Organizations that have fostered a healthy dose of “no-blame accountability” among its members have successfully shifted the focus from the debilitating effects of blame to the promotion of meaningful conversations that build trust so that transparency can be fully realized.

Although full transparency has been a goal for healthcare for over a decade, as an industry we are still at the beginning stages of understanding what it will take to get us there. Transparency won’t come without trust, and trust won’t come as long as well-meaning clinicians believe they will be blamed for errors.

“No blame accountability” is possible but it’s not simple. It takes skill and practice, and a belief that there is a better way. By taking the approach outlined above you’ll start to pave a path toward true and safe transparency. The benefits to your clinicians and to your patients will be well worth your efforts.

Learn about other deeply ingrained beliefs we have in healthcare that prevent clinicians from reporting their errors by reading my article Effects of Shame and Guilt on Error Reporting Among Obstetric Clinicians.

  1. Wachter, R. M., & Pronovost, P. J. (2009).

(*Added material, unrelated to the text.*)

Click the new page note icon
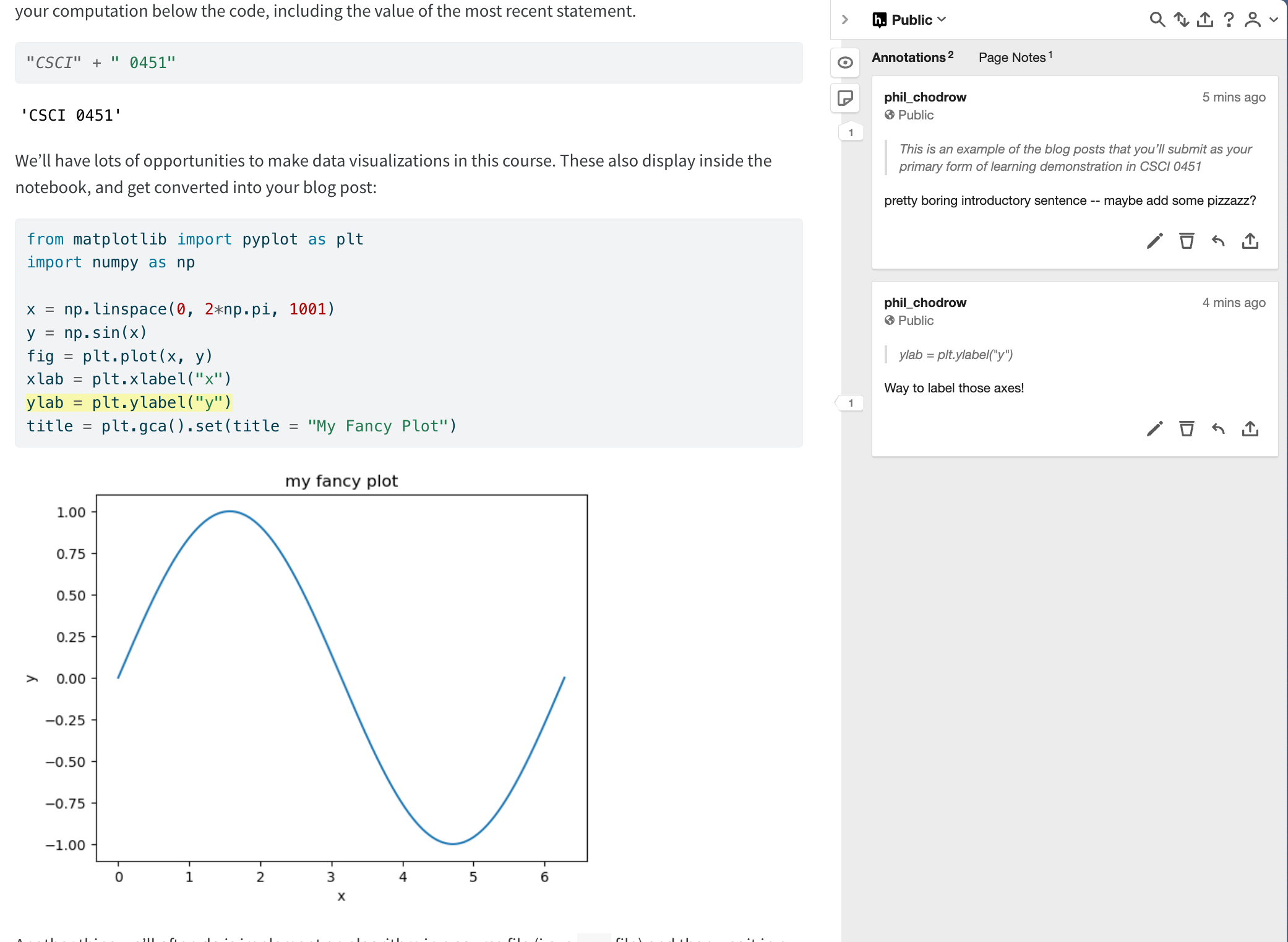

Balancing “no blame” with accountability in patient safety. New England Journal of Medicine, 361(14), 1401–1406. https://doi.org/10.1056/NEJMsb0903885
  2. Perry, S. J., Mosher, H. J., Persoon, T. J., Bass, E. J., & Fairbanks, R. J. (2013). Healthcare systems design at a crossroads. Proceedings of the Human Factors and Ergonomics Society Annual Meeting, 57(1), 713–717. https://doi.org/10.1177/1541931213571155
  3. Paul, M. (1997). Moving from blame to accountability. Systems Thinker, 8(1), 1–5.